Python

NumPy percentile

The percentile function in NumPy is used to calculate the nth percentile of a specified array along a defined axis.

A percentile refers to the value below which a specified percentage of data falls.

Let us understand how we can use the percentile function in NumPy.

Function Syntax

The function takes on syntax as shown below:

numpy.percentile(a, q, axis=None, out=None, overwrite_input=False, method='linear', keepdims=False, *, interpolation=None)

Let us discuss function syntax.

Function Parameters

  1. a – refers to the input array whose percentile we need to calculate.
  2. q – specifies which percentile we are calculating. Must be a value of 0 to 100 (inclusive).
  3. axis – defines along which axis we are computing for the percentile.
  4. out – specifies an output array. This array must have the same shape as the resulting output.
  5. overwrite_input – allows you to modify the input array.
  6. method – determines the method for estimating the percentile. Again, check the docs for the accepted values.
  7. keepdims – reduces the axes with the dimensions of one.

Function Return Value

The percentile() function returns an array with the percentile values of the values along the specified axis.

Example #1

Take the example provided in the code below:

# import numpy
import numpy as np
# create 1D array
arr_1d = np.array([10,14,7,4,3,2,8,1])
# calculate 25th percentile
print(f"25th percentile: {np.percentile(a=arr_1d, q=25)}")
# calculate 50th percentile
print(f"50th percentile: {np.percentile(a=arr_1d, q=50)}")
# 100th percentile
print(f"100th percentile: {np.percentile(a=arr_1d, q=100)}")

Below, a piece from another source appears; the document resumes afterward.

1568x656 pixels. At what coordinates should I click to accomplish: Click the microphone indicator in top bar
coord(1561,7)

The code above uses the percentile function to calculate the 25th, 50th, and 100th percentiles of one-dimensional array.

Since the input is 1D, the function will return a scalar value as shown in the output below:

25th percentile: 2.75
50th percentile: 5.5
100th percentile: 14.0

Example #2

Consider the code below that calculates the percentiles of a 2d array along the 0 axis.

# 2d array
arr_2d = np.array([[10,14,7,4], [3,2,8,1]])
# calculate 25th percentile
print(f"25th percentile: {np.percentile(a=arr_2d, q=25, axis=0)}")
# calculate 50th percentile
print(f"50th percentile: {np.percentile(a=arr_2d, q=50, axis=0)}")
# 100th percentile
print(f"100th percentile: {np.percentile(a=arr_2d, q=100, axis=0)}")

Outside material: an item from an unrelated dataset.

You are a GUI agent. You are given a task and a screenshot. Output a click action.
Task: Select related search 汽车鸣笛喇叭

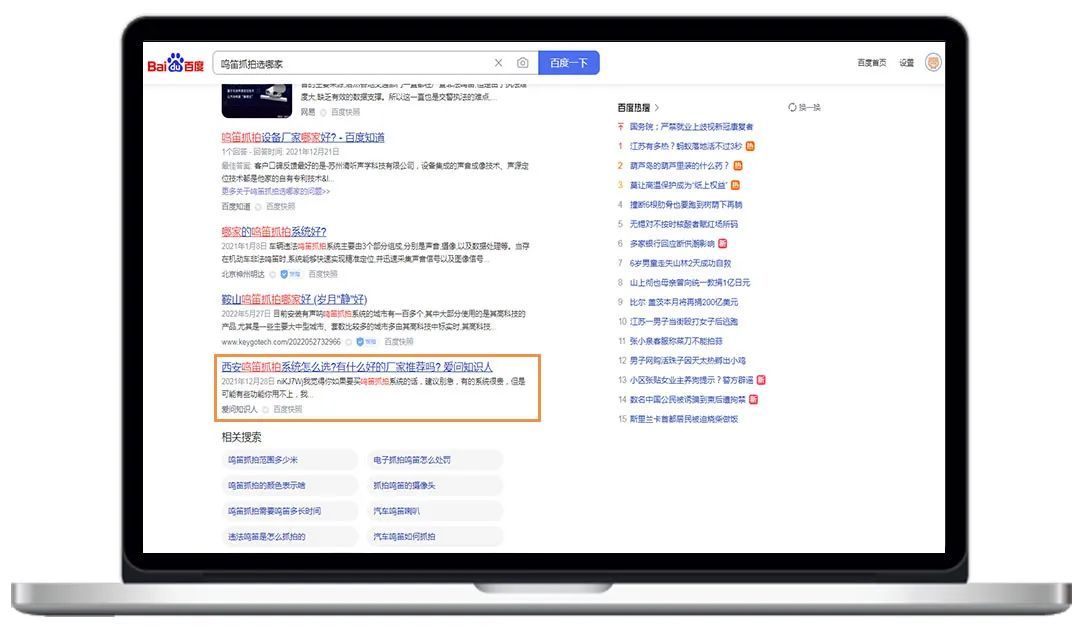pyautogui.click(x=397, y=511)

In the example above, we calculate the 25th, 50th and 100th percentile of a 2D array along the zero axis. The resulting output is as shown:

25th percentile: [4.75 5.   7.25 1.75]
50th percentile: [6.5 8.  7.5 2.5]
100th percentile: [10. 14.  8.  4.]

Example #3

The code below demonstrates the percentile function with a 2d array along various axes.

# 2d array
arr_2d = np.array([[10,14,7,4], [3,2,8,1]])
# calculate 25th percentile
print(f"25th percentile (axis=1): {np.percentile(a=arr_2d, q=25, axis=1)}")
# calculate 50th percentile
print(f"50th percentile (axis=-1): {np.percentile(a=arr_2d, q=50, axis=-1)}")
# 100th percentile
print(f"100th percentile (axis=None): {np.percentile(a=arr_2d, q=100, axis=None)}")

The code above shows how to calculate the percentiles of a 2d array along various axes.

NOTE: Setting the axis to None flattens the array and calculates the percentile.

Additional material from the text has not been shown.